- **What this task involves**: Output, exactly and with no pictures, the line that contains "Open the Twitch Interactive link" and every line that comes after it in the data below, the last one included.

#### Source material

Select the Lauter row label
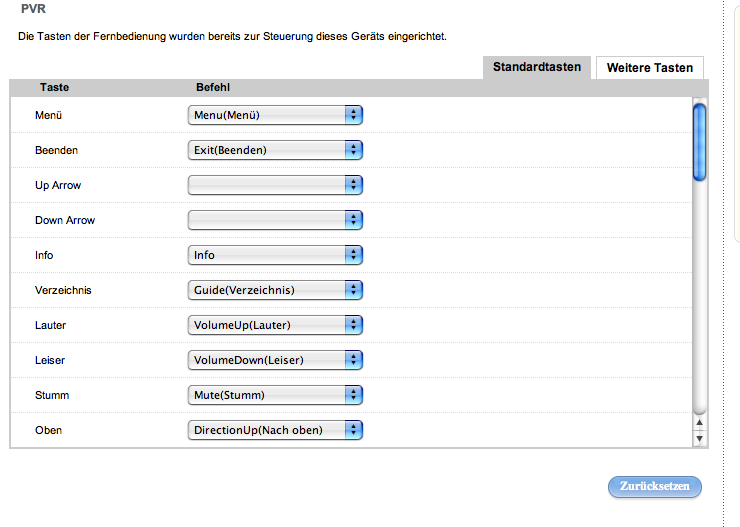The width and height of the screenshot is (740, 527). point(50,325)
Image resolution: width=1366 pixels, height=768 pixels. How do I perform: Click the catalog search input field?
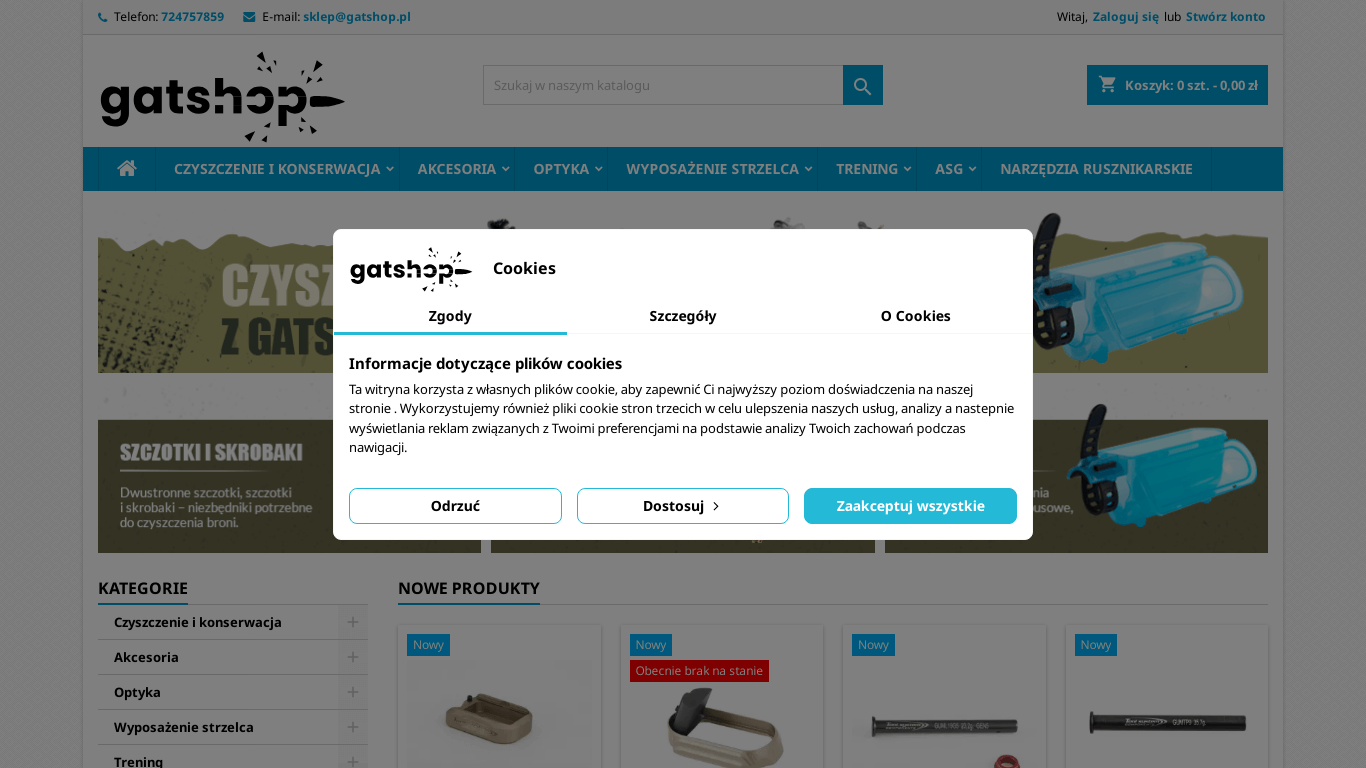click(663, 86)
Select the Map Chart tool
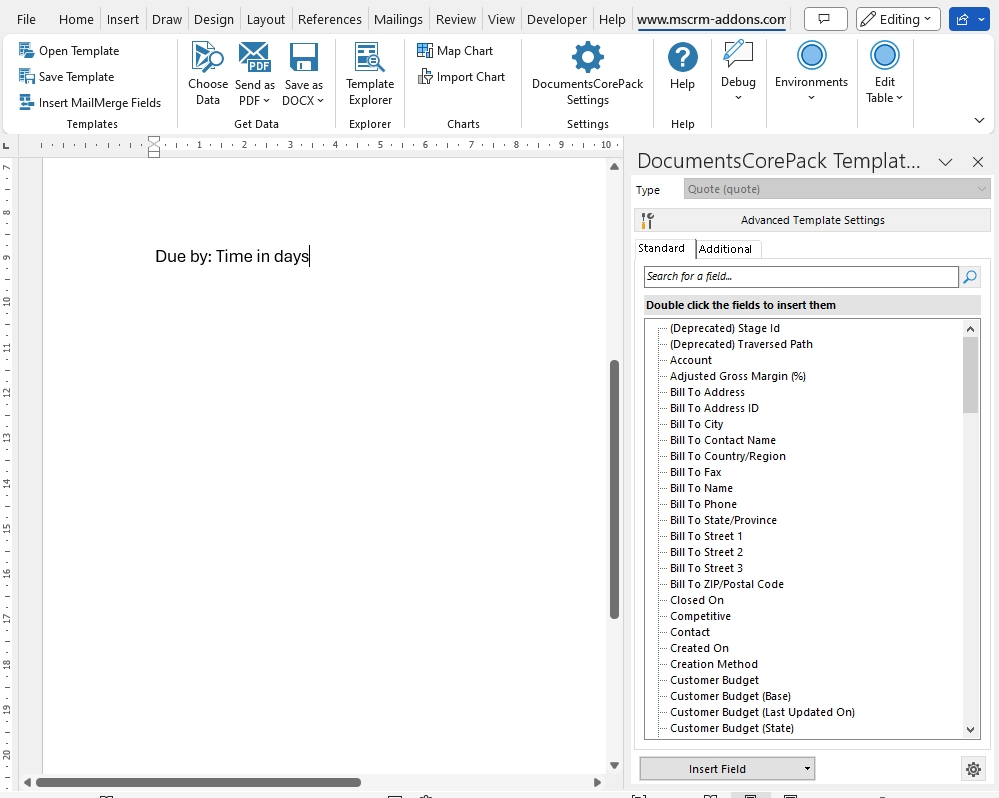The image size is (999, 798). [455, 50]
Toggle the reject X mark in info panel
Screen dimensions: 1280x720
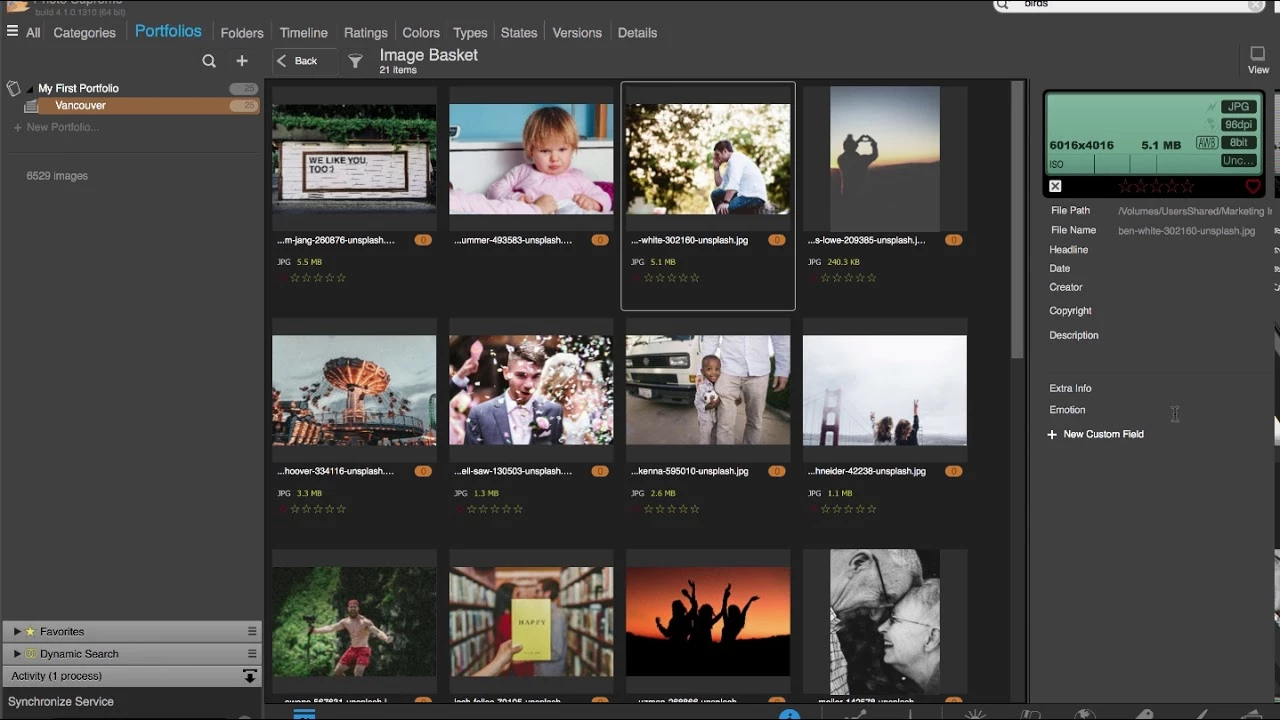[1055, 187]
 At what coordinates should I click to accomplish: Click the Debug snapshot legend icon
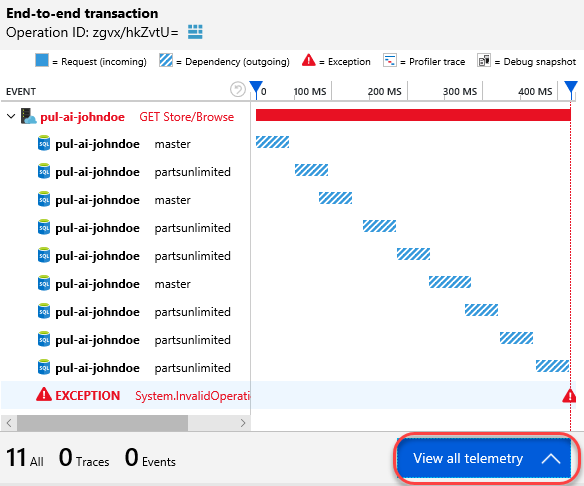483,60
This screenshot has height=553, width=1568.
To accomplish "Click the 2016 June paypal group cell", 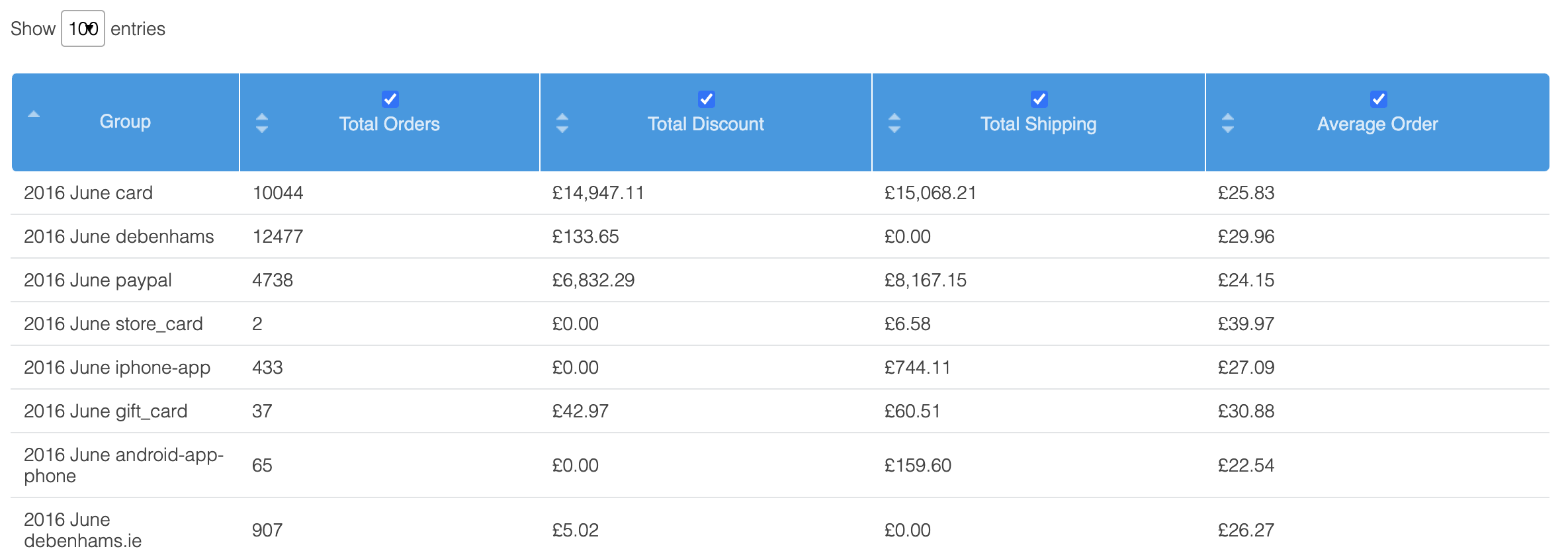I will (98, 280).
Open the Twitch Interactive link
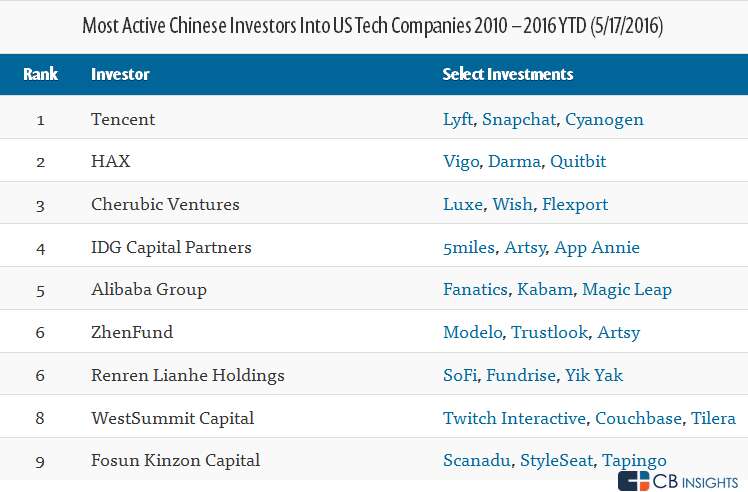 [x=514, y=418]
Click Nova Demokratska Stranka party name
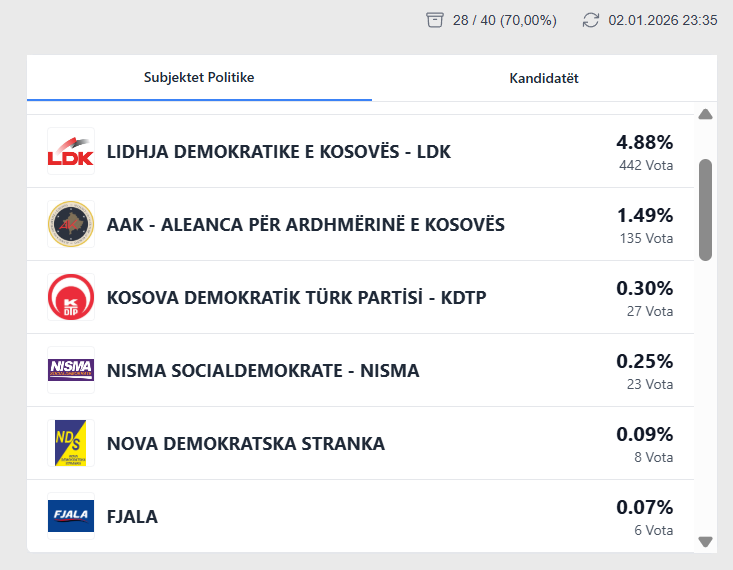 tap(245, 443)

########

- **Completed exercise**:
Open the Twitch Interactive link
 [x=514, y=418]
Click Nova Demokratska Stranka party name
 tap(245, 443)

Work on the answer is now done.